Gaurav Kumar - założyciel i CTO firmy RedLock wskazuje, iż w tego typu przypadkach (w przeszłości miały już miejsce podobne ataki, o czym później) wina niezwykle rzadko stoi po stronie dostawcy chmury, w tym przypadku po stronie Amazon Web Services. Szybką drogą dedukcji do wyboru pozostaje nam więc tylko Tesla. Okazuje się, że dostęp do konsoli Kubernetes nie był chroniony żadnym hasłem! Czym jest Kubernetes? Jest to zaprojektowany przez Google (GOOGL  ) system służący do optymalizacji pracy aplikacji w chmurze. Dostanie się do Kubernetes stanowiło podstawę wykorzystania chmury do kopania kryptowalut. Wydaje mi się, że dla osoby średnio zaznajomionej z tematyką hackingu było to zadanie dziecinnie łatwe. Co na to Tesla? Firma stoi na stanowisku, że nie dostrzegła żadnego zagrożenia w kontekście ochrony danych klientów, czy też ich samochodów. Problem miał dotknąć jedynie miejsca, gdzie przechowywane są dane wewnętrzne dotyczące testowych samochodów. Osobiście wydaje mi się mało prawdopodobne, aby hakerom chodziło o wykradnięcie jakichkolwiek danych. Dlaczego? Kryptowaluty to, jak wiemy, bardzo opłacalny (na tą chwilę) biznes, kopanie kryptowalut było dużo bardziej opłacalne aniżeli wykradanie znajdujących się na serwerach danych. Drugą kwestią jest sposób, w jaki działali hakerzy - atak ewidentnie nastawiony był na działanie długoterminowe - kopanie Monero, bo taka waluta była "wydobywana" za pomocą Tesli, trwało najprawdopodobniej nawet kilka miesięcy.

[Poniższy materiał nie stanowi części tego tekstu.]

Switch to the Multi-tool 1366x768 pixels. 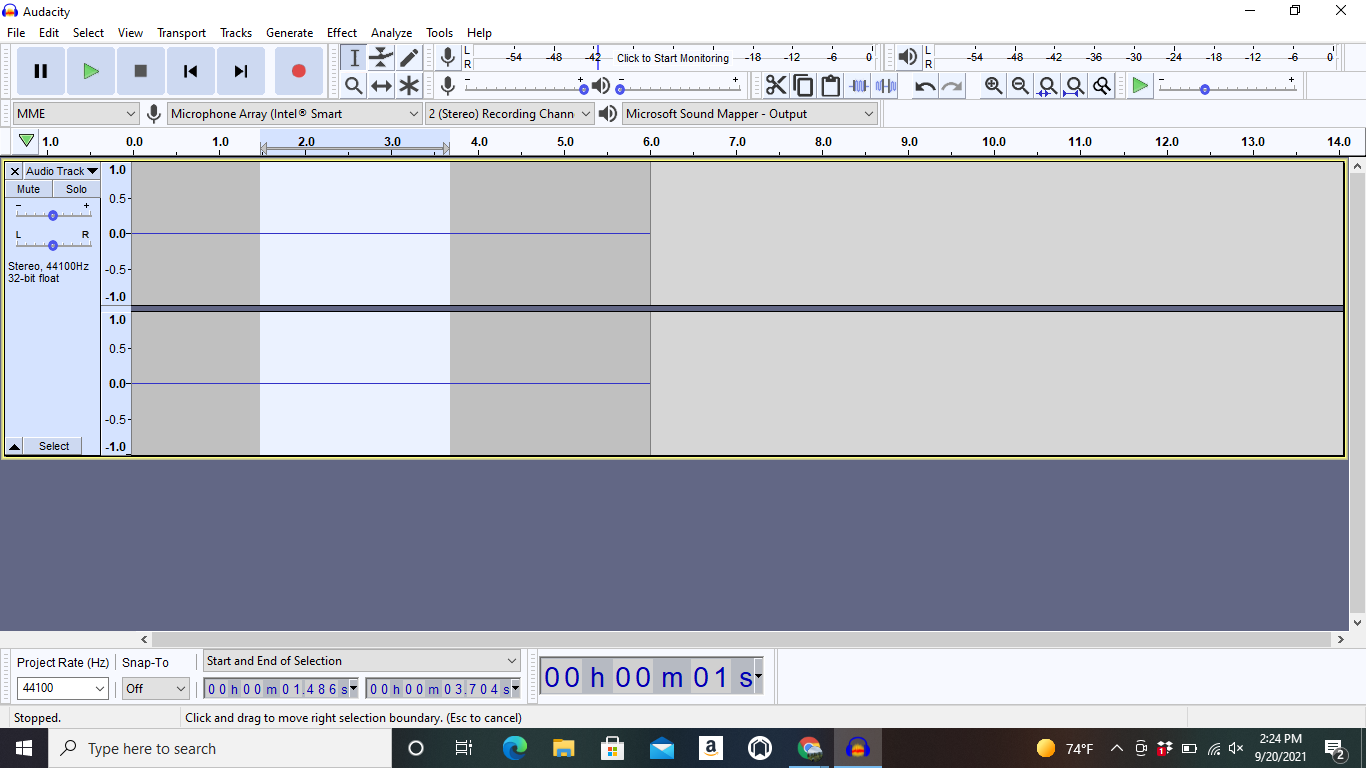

© Jakob Härter / Flickr.com

Problem został wyeliminowany w ciągu kilku godzin od wykrycia usterki, warto jednak napisać kilka słów o sposobie działania hakerów. Nie korzystali oni z tzw. pul wydobywczych w normalnym rozumieniu komputerów publicznych (bardziej zainteresowanych odsyłam do wyszukania informacji dotyczących kopania kryptowalut). Zainstalowano specjalny skrypt utrudniający analizę, czy też wykrycie zagrożenia. Ponadto wykorzystano rozwiązanie Cloudflare, tak aby ukryć adres IP puli wydobywczej. Zadbano również, aby wykorzystanie mocy obliczeniowej procesora było na tyle niskie, aby nie wzbudzało podejrzeń, ale na tyle wysokie, aby cały proceder był ciągle opłacalny. Za wykrycie błędu Tesla wypłaciła firmie Redlock nieco ponad 3 tys. dolarów w ramach jednego z firmowych programów. Do waszej oceny pozostawiam, czy było to dużo, czy też mało.

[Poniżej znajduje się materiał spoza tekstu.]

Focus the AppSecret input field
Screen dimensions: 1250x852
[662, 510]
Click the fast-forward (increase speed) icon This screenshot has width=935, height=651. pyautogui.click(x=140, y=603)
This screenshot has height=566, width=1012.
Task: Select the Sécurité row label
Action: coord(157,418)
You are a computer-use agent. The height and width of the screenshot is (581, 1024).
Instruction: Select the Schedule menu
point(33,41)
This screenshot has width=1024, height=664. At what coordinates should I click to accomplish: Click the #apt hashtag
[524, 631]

RedLock szacuje, że 8 procent organizacji będzie miało do czynienia z atakami mającymi na celu zainstalowanie złośliwego oprogramowania służącego do kopania kryptowalut. Niepokojący jest fakt, że według amerykańskiej firmy, z powodu nieefektywnego monitorowania sieci większość z tych ataków pozostanie niewykryta. Wspomniałem wcześniej, iż podobne zdarzenia miały już miejsce w przeszłości. Jakie firmy musiały się zmagać z podobnymi problemami? Był to m.in. międzynarodowy gigant branży ubezpieczeniowej Aviva oraz Gemalto, holenderskie przedsiębiorstwo będące największym na świecie producentem kart SIM. Problem dotykał również organizacje rządowe. W przeszłości hakerzy wprowadzili zmienioną wersję popularnej wtyczki browsealoud na wiele rządowych stron internetowych w Wielkiej Brytanii, Stanach Zjednoczonych i Australii. Zmieniona wersja zainfekowała strony rządowe kodem Coinhive, który służy do kopania wspomnianego już wcześniej Monero.